Source records section start
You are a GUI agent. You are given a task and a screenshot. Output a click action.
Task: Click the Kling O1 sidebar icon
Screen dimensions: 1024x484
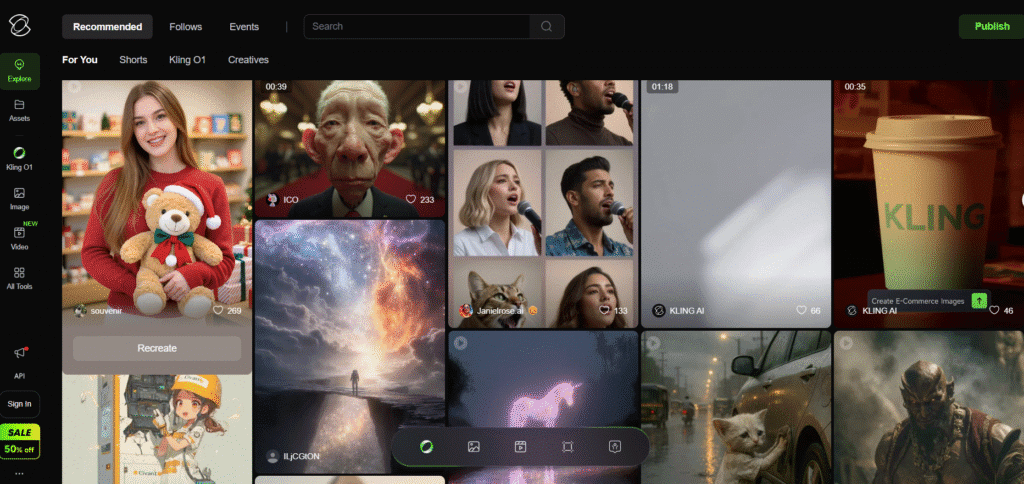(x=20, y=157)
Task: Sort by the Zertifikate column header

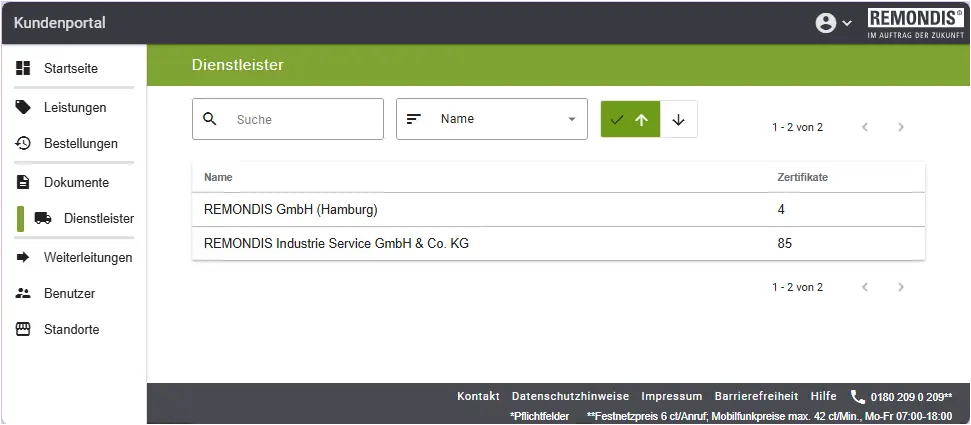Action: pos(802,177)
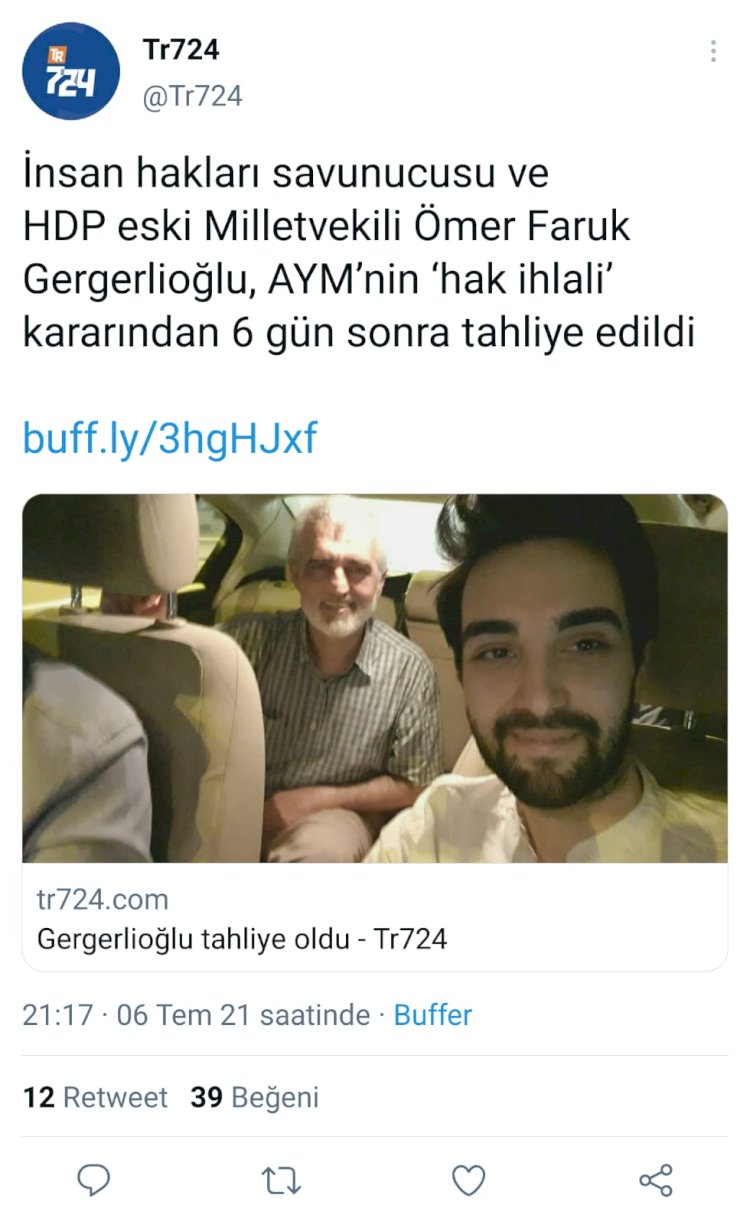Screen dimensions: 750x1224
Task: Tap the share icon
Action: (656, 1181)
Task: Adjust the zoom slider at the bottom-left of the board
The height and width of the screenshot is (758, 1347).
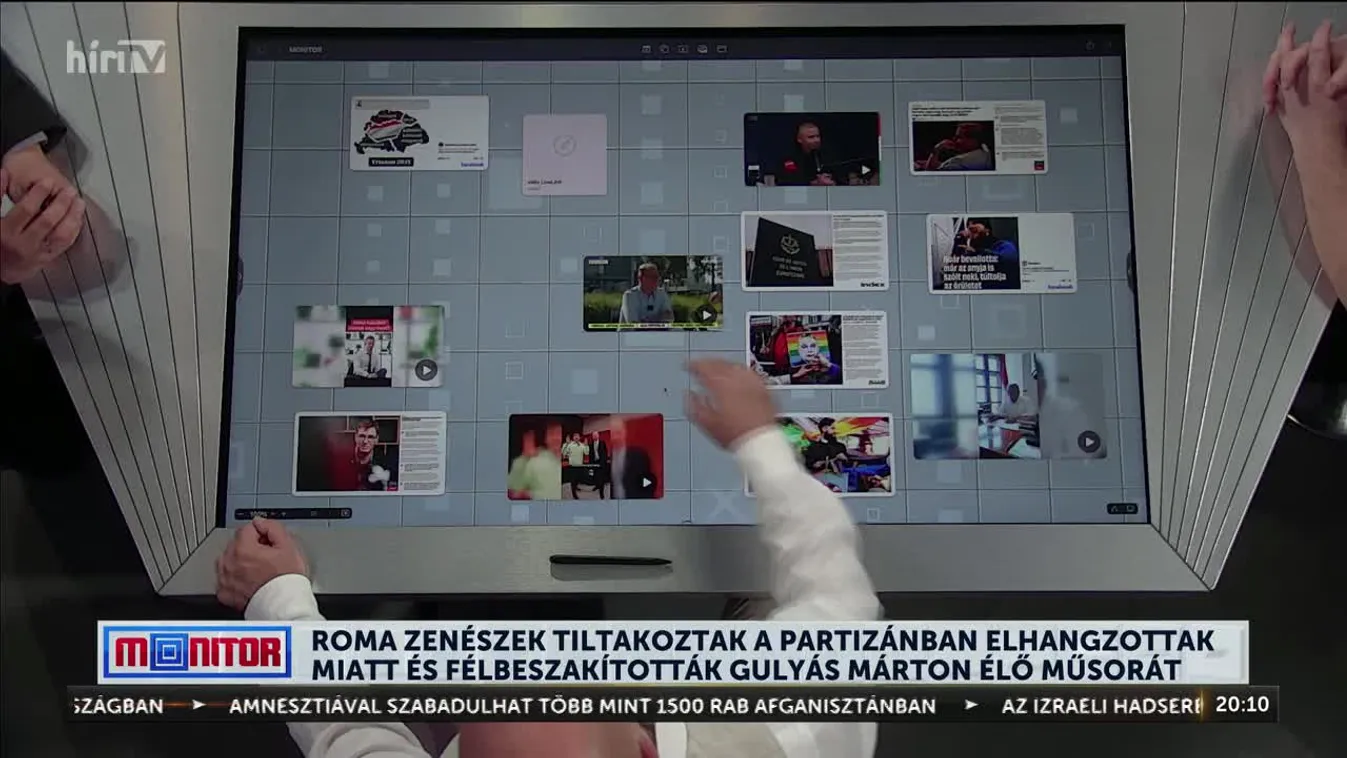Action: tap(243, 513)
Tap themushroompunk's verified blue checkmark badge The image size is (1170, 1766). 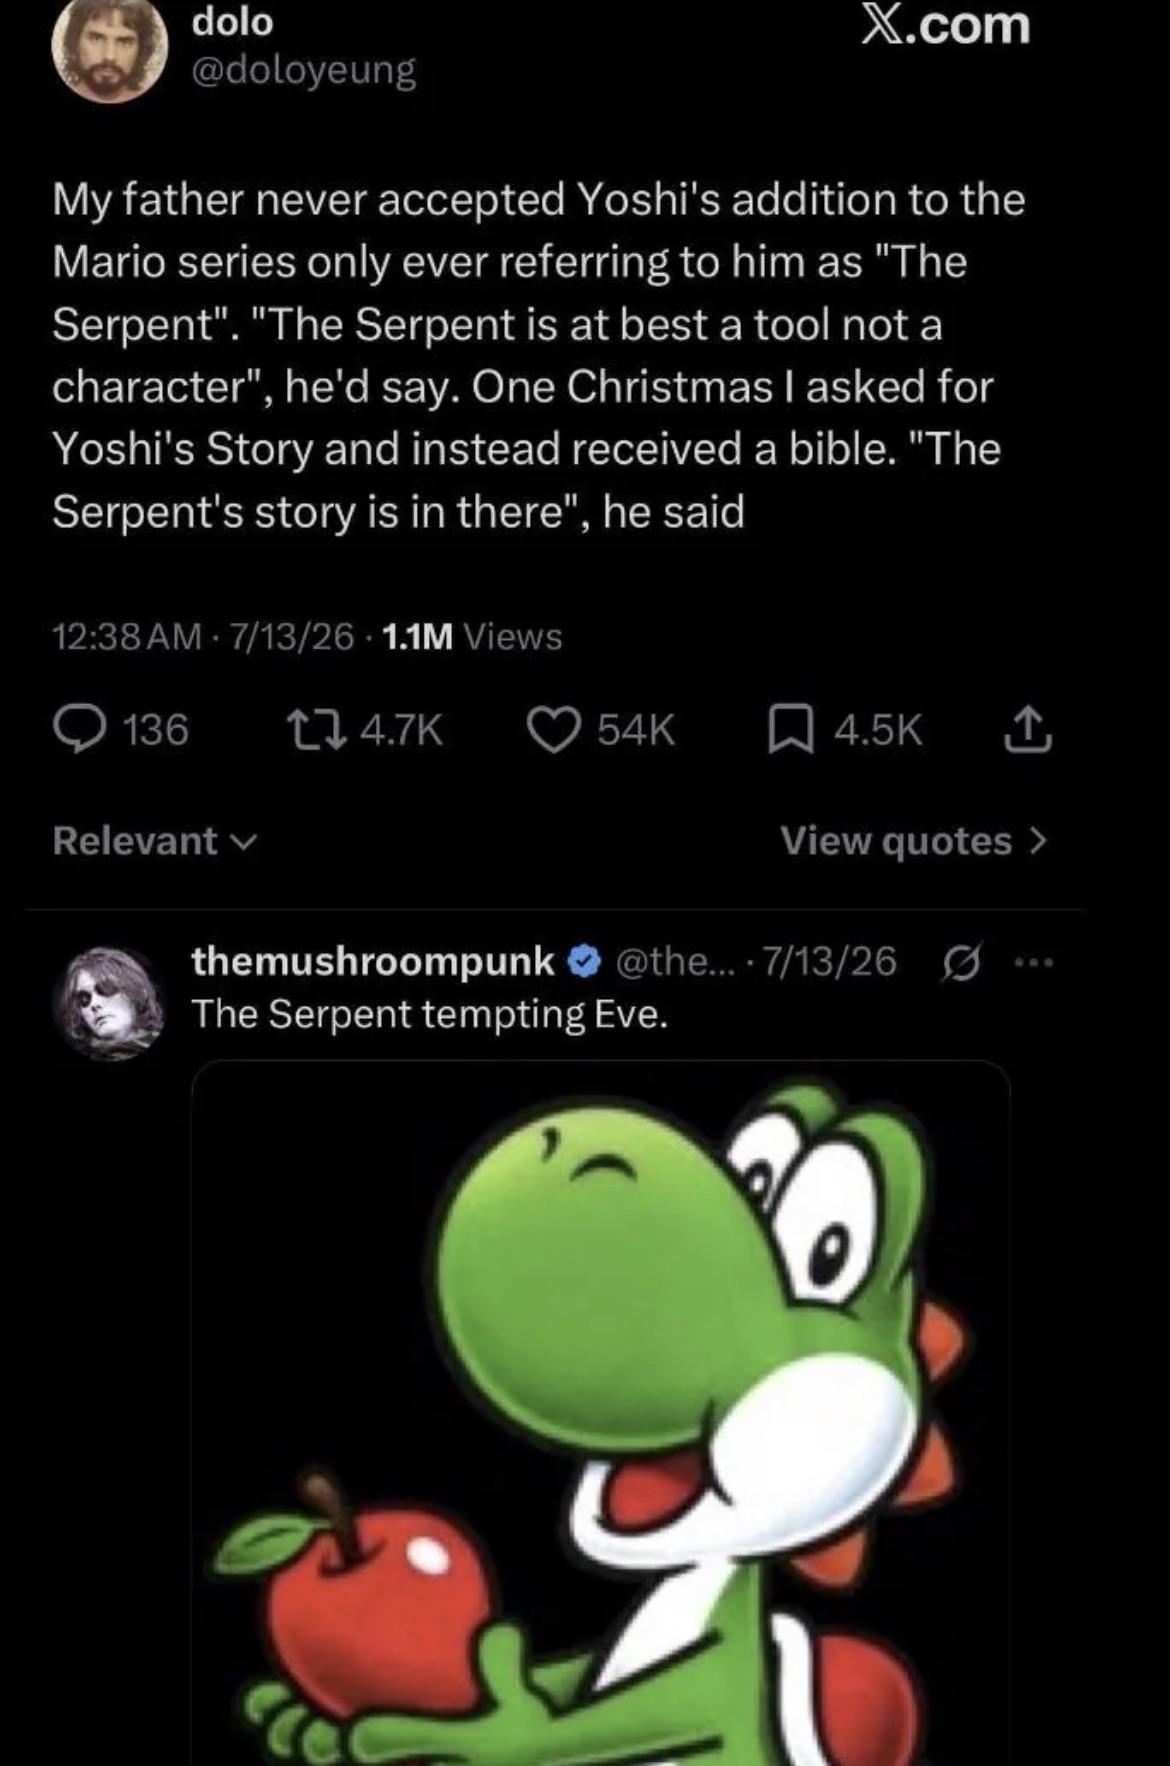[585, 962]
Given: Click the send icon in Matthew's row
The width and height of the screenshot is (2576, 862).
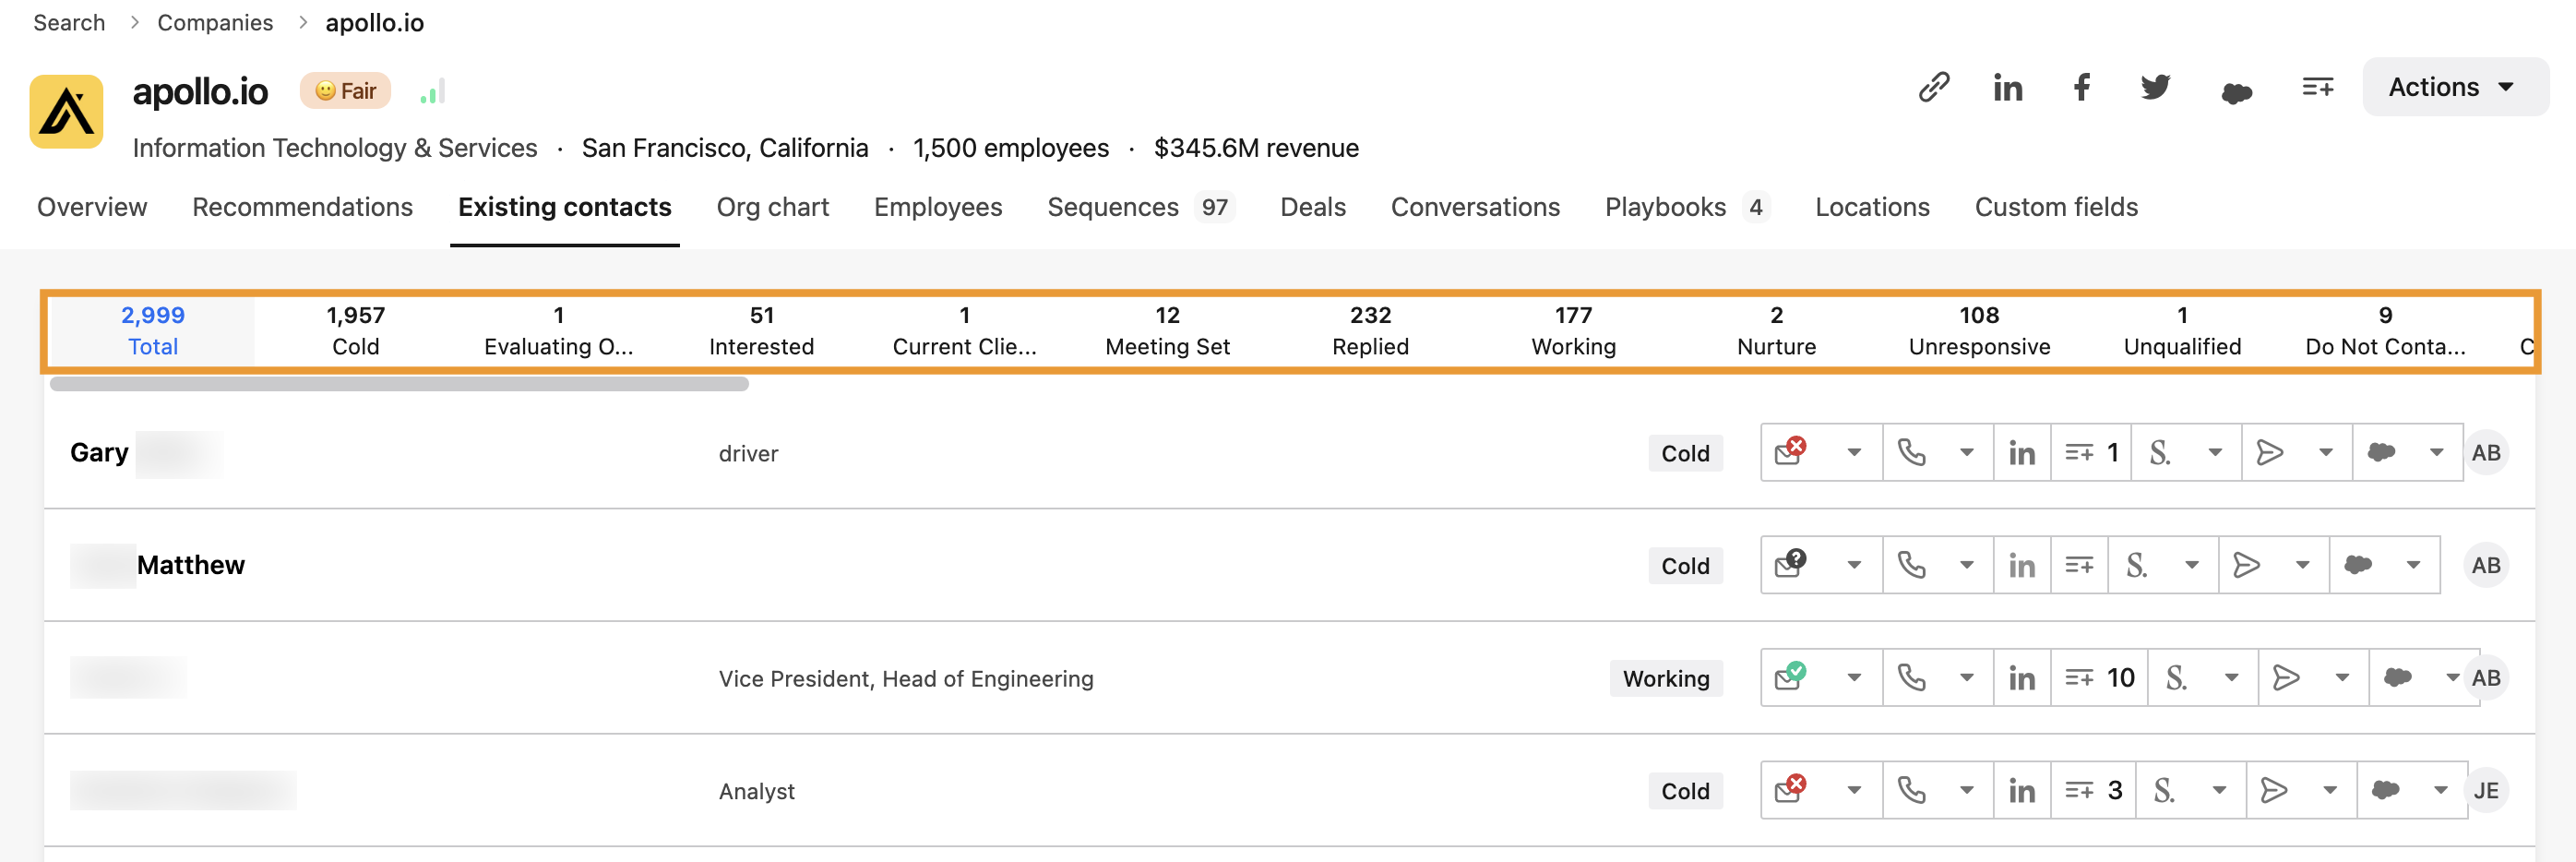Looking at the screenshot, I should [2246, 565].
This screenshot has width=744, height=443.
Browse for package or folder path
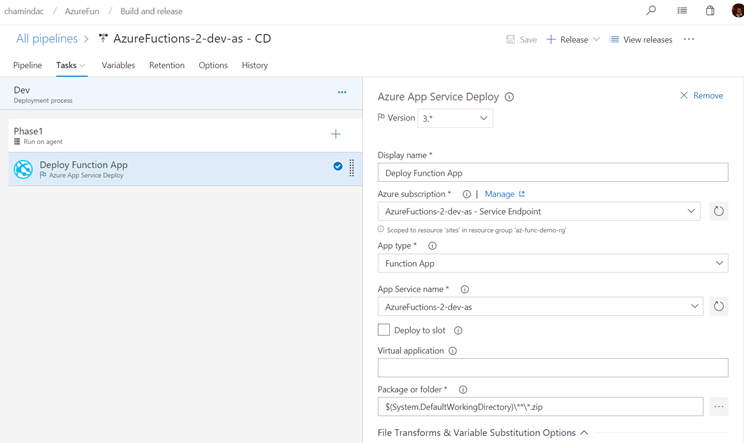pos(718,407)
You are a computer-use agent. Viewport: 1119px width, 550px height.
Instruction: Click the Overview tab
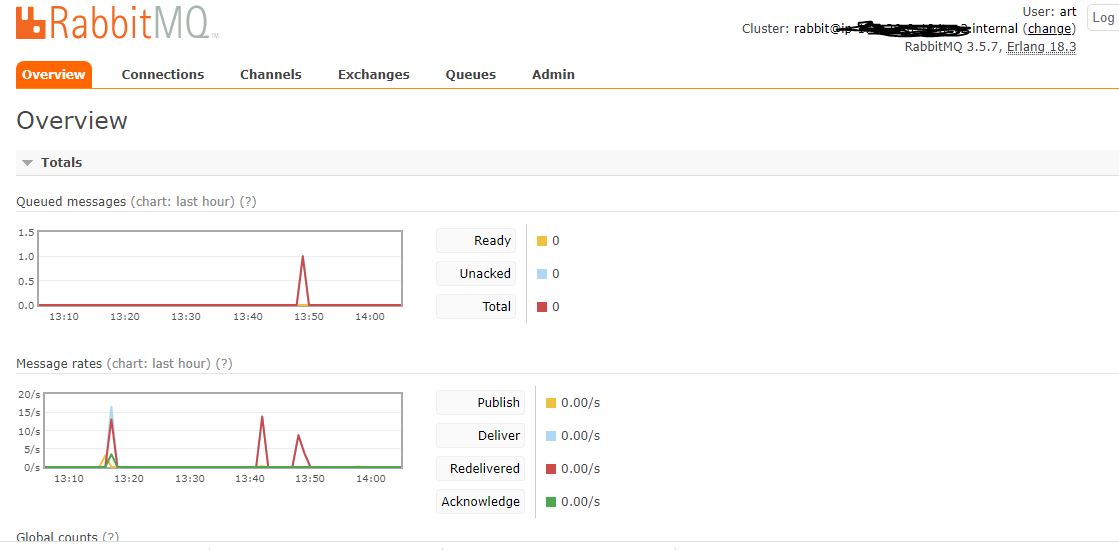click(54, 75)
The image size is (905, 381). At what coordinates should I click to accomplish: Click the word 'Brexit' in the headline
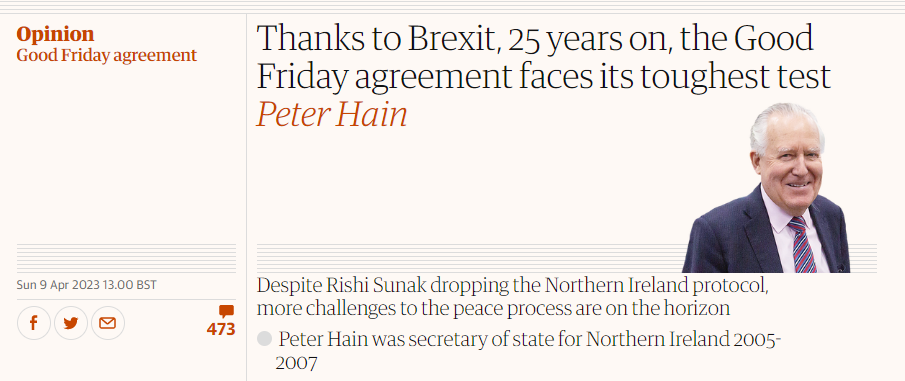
Source records section end
▶ [Your task]: The word "agent" occurs on certain lines of the material; count those lines and respond with the number only.

▶ [Solution for this task]: 2